Pick out every line in the records below that contains the word "coordinates", and copy each one.

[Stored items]
* * * * * * *

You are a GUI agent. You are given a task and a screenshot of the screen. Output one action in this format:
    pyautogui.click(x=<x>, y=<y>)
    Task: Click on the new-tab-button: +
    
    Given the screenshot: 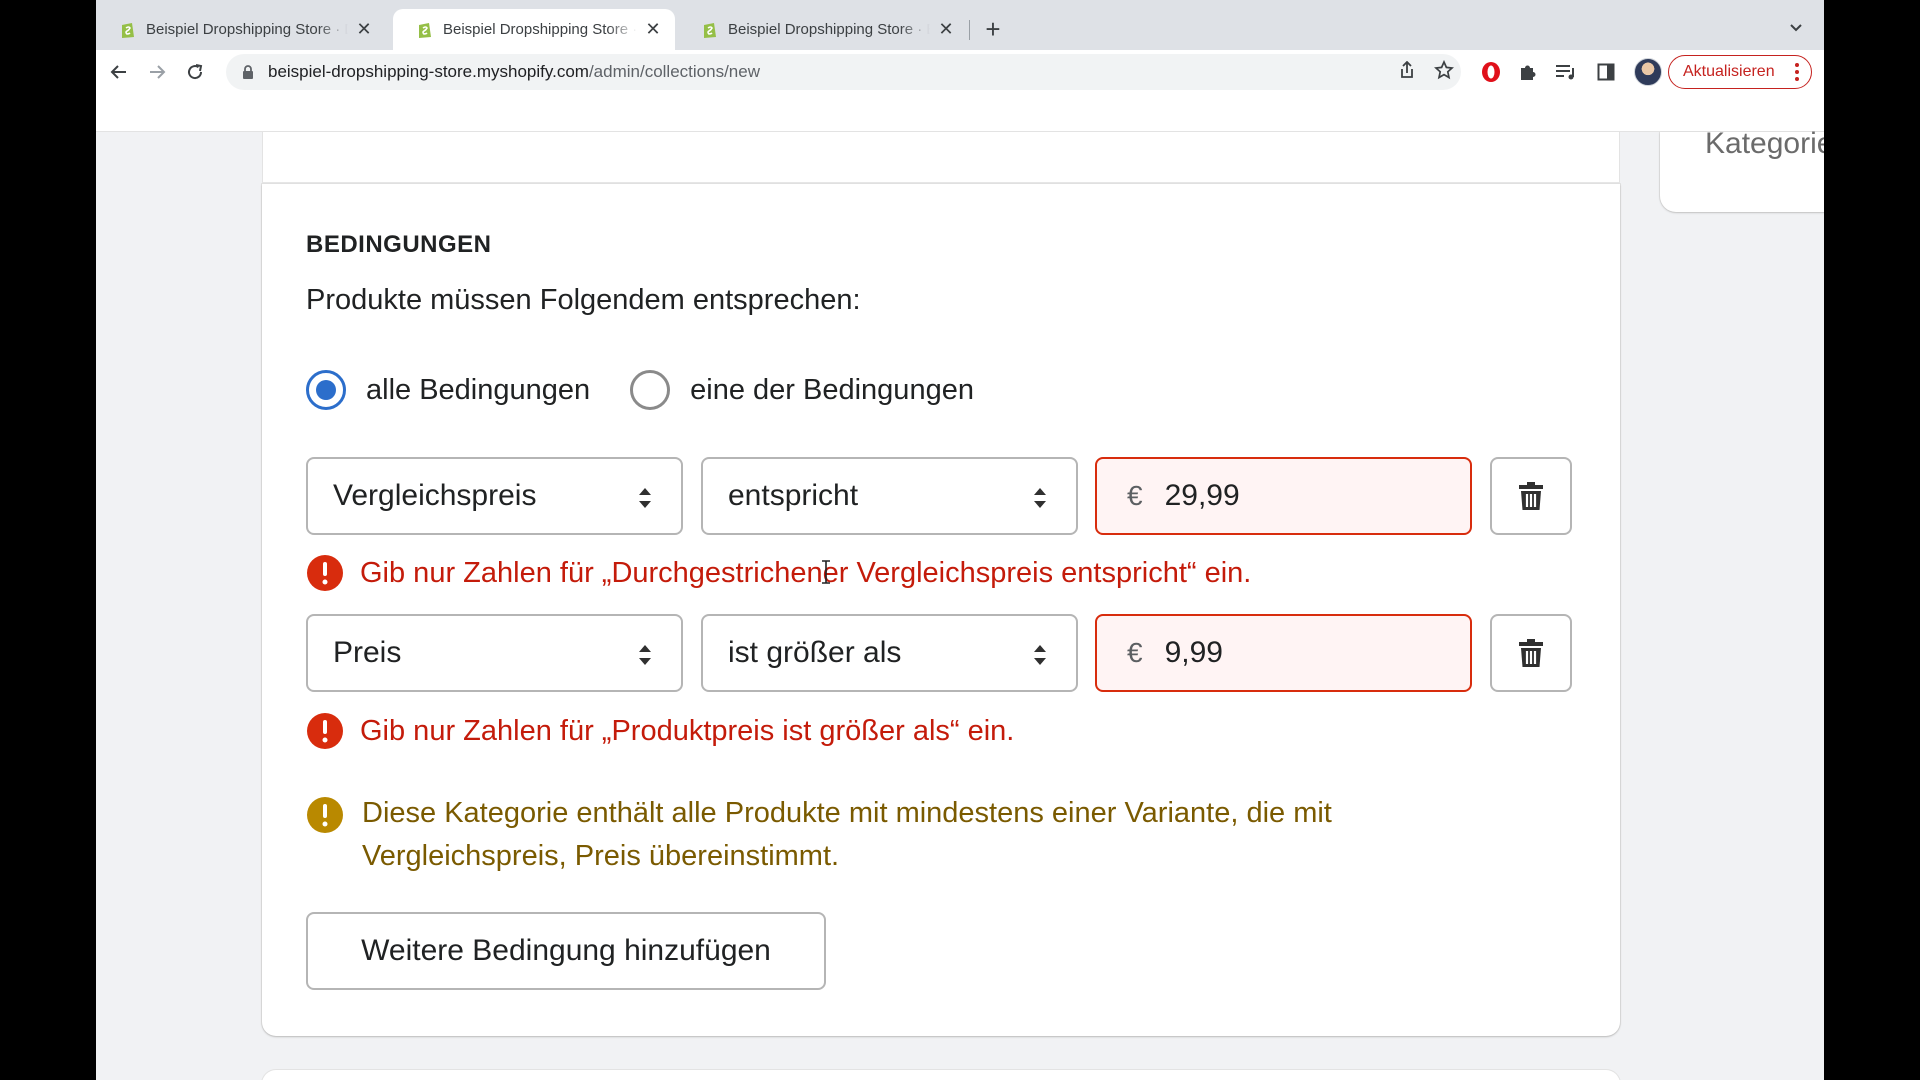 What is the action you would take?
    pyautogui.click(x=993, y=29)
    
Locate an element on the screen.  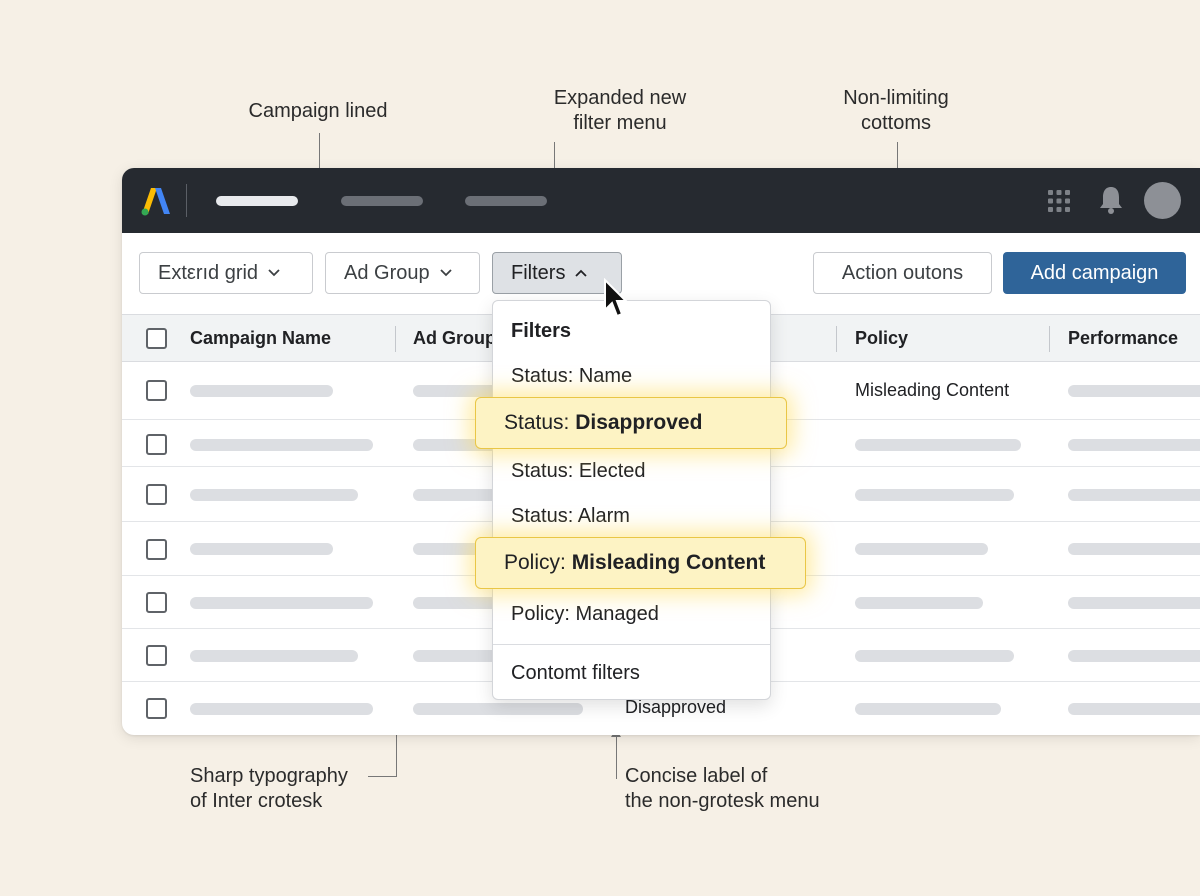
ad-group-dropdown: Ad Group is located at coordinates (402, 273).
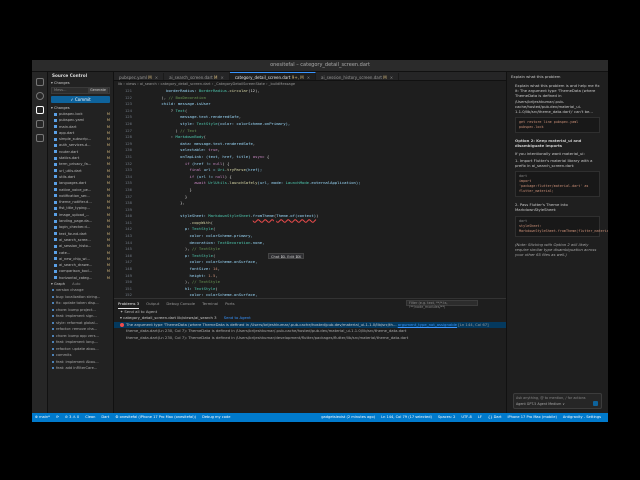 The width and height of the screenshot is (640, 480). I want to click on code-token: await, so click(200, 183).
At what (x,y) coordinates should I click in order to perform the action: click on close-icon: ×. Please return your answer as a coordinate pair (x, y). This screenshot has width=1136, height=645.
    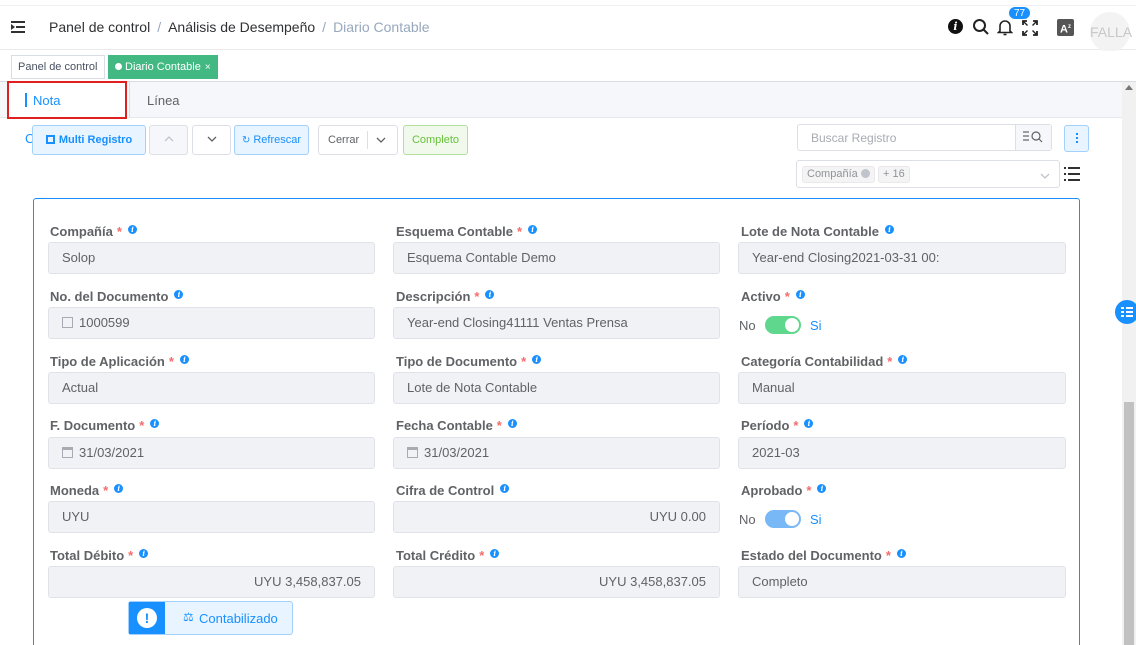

* * * * * * *

_RESPONSE TO THIS EXERCISE:_
ad-group-dropdown: Ad Group is located at coordinates (402, 273).
At what (x,y) coordinates should I click in order to perform the action: click on close-icon: ×. Please return your answer as a coordinate pair (x, y). This screenshot has width=1136, height=645.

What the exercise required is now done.